En tiempos de aulas invertidas y humanidad a la deriva, destaparse la cara se valora como una actitud irresponsable. Lo que tradicionalmente fue considerada una manía de ladrones o de fanáticos religiosos del Cercano Oriente, hoy significa la supervivencia ante la pandemia que nos azota.
La sensualidad de Rodolfo Valentino embozado tras un califato de ornato hollywoodense es una anécdota actualizada en la vida cotidiana de quien se expone a salir a la calle para garantizar el sustento.
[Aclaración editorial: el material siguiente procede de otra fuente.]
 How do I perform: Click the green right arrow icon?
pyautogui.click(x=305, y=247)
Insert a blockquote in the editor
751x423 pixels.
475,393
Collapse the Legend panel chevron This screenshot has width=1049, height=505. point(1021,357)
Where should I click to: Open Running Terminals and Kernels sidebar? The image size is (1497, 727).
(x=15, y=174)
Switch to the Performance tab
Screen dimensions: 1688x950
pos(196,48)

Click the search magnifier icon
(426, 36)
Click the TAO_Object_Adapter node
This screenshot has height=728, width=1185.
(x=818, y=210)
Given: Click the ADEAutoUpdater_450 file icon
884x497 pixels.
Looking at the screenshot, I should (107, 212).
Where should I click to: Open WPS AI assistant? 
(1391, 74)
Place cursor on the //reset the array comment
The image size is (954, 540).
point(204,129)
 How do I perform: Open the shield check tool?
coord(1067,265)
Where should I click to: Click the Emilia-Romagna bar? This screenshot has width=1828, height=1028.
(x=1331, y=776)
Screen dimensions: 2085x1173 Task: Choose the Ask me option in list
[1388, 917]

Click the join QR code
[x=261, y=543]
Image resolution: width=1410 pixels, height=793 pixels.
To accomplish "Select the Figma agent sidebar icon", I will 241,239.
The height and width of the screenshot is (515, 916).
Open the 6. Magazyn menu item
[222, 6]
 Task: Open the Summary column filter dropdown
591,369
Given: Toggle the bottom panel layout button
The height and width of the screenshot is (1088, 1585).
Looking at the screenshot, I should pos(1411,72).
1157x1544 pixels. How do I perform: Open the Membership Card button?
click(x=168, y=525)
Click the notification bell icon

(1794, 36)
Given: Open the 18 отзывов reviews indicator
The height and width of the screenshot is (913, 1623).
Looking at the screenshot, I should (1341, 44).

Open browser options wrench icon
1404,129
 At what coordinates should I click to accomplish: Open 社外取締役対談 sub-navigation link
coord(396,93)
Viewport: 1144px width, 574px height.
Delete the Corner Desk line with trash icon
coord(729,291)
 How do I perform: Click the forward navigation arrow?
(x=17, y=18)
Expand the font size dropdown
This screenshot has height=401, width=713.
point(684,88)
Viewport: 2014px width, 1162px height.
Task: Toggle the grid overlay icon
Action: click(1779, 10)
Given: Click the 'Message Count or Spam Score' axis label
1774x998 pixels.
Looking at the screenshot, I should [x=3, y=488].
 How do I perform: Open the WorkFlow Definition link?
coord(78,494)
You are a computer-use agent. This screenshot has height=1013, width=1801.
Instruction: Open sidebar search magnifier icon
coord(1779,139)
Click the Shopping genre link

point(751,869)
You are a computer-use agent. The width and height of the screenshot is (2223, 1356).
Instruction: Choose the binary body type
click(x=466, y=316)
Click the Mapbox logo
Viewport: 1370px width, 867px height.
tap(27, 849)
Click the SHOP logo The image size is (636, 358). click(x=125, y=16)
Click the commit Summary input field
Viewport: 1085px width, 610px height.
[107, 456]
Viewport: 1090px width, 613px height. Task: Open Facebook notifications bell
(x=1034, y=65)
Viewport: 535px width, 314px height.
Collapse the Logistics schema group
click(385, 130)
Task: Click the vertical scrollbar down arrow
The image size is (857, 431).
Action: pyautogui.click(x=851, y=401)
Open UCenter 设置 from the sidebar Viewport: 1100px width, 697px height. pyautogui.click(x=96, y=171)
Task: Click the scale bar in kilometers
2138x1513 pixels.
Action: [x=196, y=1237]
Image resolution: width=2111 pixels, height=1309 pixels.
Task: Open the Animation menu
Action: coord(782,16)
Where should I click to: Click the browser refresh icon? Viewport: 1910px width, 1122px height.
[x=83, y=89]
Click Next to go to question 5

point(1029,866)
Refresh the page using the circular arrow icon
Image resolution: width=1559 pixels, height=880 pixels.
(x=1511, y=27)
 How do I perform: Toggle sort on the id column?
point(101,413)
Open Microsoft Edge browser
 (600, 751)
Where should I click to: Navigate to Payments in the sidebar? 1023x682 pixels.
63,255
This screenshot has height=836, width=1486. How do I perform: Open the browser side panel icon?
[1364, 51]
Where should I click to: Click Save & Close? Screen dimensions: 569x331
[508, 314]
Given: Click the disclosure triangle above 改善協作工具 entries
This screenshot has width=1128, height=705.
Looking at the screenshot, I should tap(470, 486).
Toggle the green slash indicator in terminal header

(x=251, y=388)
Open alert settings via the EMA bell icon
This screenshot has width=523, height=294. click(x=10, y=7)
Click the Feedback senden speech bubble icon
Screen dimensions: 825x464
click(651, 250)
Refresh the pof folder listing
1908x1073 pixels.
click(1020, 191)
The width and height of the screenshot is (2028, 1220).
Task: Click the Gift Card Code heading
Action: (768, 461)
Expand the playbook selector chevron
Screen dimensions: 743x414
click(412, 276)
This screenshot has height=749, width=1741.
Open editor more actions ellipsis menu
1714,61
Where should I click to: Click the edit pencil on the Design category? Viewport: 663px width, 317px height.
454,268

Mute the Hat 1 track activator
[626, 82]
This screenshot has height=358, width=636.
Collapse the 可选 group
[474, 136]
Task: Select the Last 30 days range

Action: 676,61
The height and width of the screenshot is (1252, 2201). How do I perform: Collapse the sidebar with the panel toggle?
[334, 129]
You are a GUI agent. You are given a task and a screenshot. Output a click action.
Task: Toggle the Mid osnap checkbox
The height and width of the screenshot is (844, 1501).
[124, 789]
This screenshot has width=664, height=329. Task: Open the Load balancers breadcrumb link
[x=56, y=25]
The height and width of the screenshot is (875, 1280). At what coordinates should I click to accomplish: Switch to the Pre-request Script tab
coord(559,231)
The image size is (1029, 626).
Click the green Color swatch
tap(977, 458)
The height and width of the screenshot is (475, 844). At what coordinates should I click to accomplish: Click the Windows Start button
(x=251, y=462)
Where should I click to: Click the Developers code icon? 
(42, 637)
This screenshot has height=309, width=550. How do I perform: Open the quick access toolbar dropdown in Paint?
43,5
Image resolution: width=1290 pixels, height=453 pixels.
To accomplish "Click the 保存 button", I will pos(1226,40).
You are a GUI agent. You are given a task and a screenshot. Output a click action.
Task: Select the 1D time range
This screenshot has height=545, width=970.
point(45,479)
Los cubrebocas son los equivalentes de las pañoletas con que John Wayne enfrentó la adversidad. Ser un buen ciudadano significa cubrirse la nariz y la boca. Tocar lo indispensable, guardar una distancia oportuna hacia los otros.
Está demostrado que a los mexicanos el virus nos hace los mandados. Somos desobedientes y temerarios a fuerza de los genes y las malas experiencias. Aprendimos que lo que dice el Gobierno siempre es mentira y lo que les pasa a los otros, a nosotros no nos pasará nunca.
Mientras otros se ocultan, nosotros nos mostramos; mientras otros orientan, nosotros nos mandamos solos.
Si nadie saliera de casa, los contagios pararían en semanas. Pero salimos de casa por necesidad del sustento o por pasión hacia el ocio. Nos merecemos vacaciones portuarias y despilfarros relativos. Visitamos parientes y amigos. Acudimos a restaurantes y a farmacias para comprar papitas.
Aprovechamos la situación para conservar recuerdos. Las graduaciones sólo merecen el certificado si se organiza una caravana de coches pintarrajeados y bocinas excesivas que vagan la ciudad para anunciar la privatización de la dicha. Los papás son los primeros en fomentarlo, reclamarle al Director por no montarse en su Datsun y pelear con las “toritas”: “es mi gusto y mi derecho”, discuten.
Hay familias que no se aguantan las ganas de sacar a pasear a la abuela “para que estire las piernas”. Transitan banquetas imposibles. El riesgo vale la pena. Las rutas ciclistas se atestan con deportistas necios y turistas que aprovechan para desentumir el hastío.
Los gobernantes riñen entre sí. Exhiben sus flagelos y exponen sus desacuerdos. Las disputas no sólo son por adeptos sino por la aspiración legítima de tener la razón. En el debate todos los argumentos son válidos y maquiavélicos: el cubrebocas no sirve para nada, dicen unos; las cifras son inventos de Gatell, dicen otros. Hay quien afirma que el virus no existe. Es un complot fraguado por el Centro, dicen quienes aseguran que Armstrong nunca pisó la luna.
Entre el desorden y el botón rojo, la muerte por Covid-19 es el precio de la libertad. Los muertos oscilan de la necesidad al capricho en un país embozado que reclama otra “selfie”. Algo tendremos que recordar.